Valuation was next. I looked at how the companies on my list had historically been valued using three valuation metrics.  Historical dividend yields (Dividend Yield Theory), Graham Value and Cyclically Adjusted Price to Earnings ratios (CAPE) made famous by Robert Shiller.

As the market spiralled downward in March, I topped up positions in a couple of Canadian Banks (RY, TD), a Consumer Goods stock, Magna (MG) and an out of favour Energy company (SU). In my USD portfolio I bought an Industrial stock (UPS). I really did not pay much attention to the industry or sector these stocks were in, I simply followed my process.

The most difficult thing to do was to buy more when my original purchase dropped 10% or more shortly thereafter. As you will see from the chart below, buying quality companies that are undervalued is a terrific way to super charge your long-term investment returns.

Here are the results as of March 12, 2021 on those March 2020 COVID purchases:

 

A one-year price/capital return, on average, of 54%! 

Buying opportunities like March 2020 do not happen every year but you should be prepared and confident to pull the trigger when they do. Having a good process does that for you. 

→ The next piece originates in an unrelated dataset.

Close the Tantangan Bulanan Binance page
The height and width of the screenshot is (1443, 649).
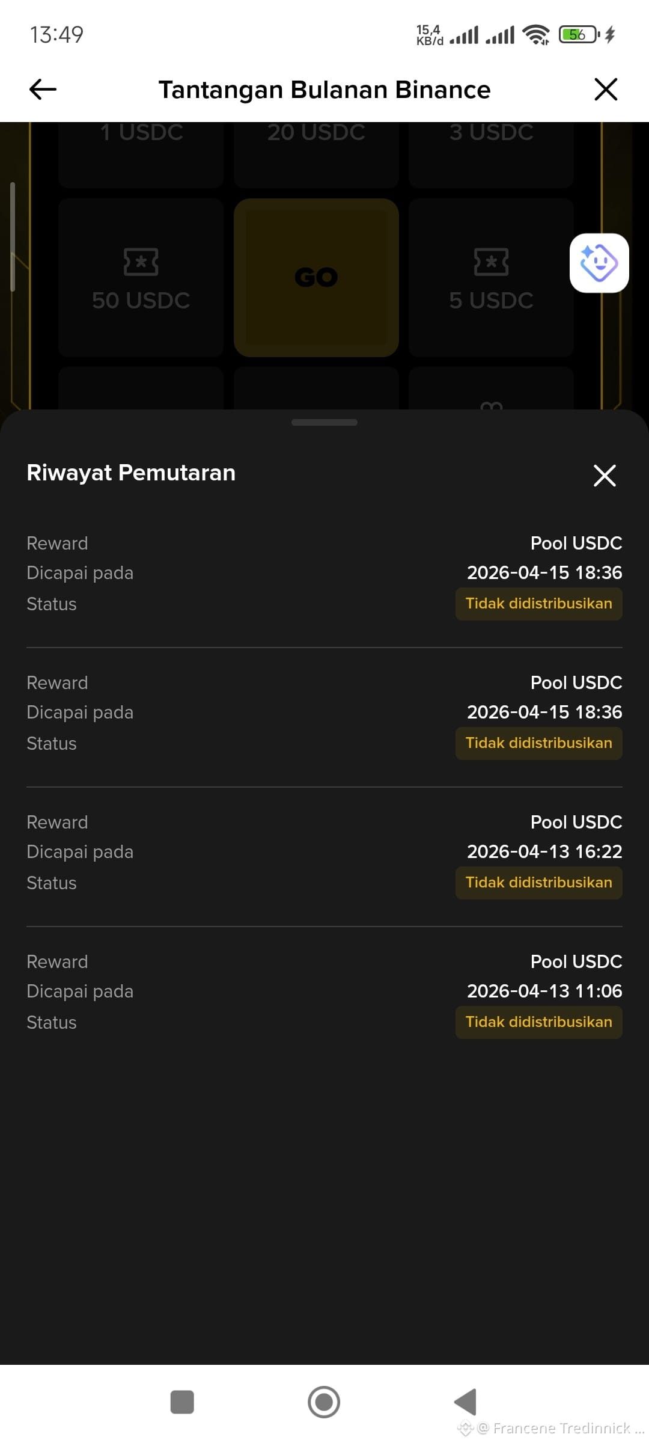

My process also tells me not to SELL my good dividend growers unless:

  1. The company’s long-term earnings power appears to have become impaired.
  2. The stocks valuation reaches seemingly excessive levels.
  3. Or, I find a more attractive idea.

I did SELL some of my dividend growers in 2020 for one or more of the reasons listed above but not because I panicked when their price came under pressure due to the pandemic. As a new investor to DGI I have made a few mistakes and most of my SELLs are due to mistakes I made early on.

Finally, I will continue to monitor all positions as part of my process. Case in point is the 2020 dividend reduction of my Suncor (SU) position. I like its recent Q4 earnings and price growth but am still debating if I want a cyclical stock like Suncor in my retirement portfolio. With the recent uptick in oil prices, my guess is that the dividend will be raised back up to pre-pandemic levels in 2021/22 and my decision will be even more difficult. A nice decision to have.

We buy quality individual dividend growth stocks when they are sensibly priced and hold for the growing income.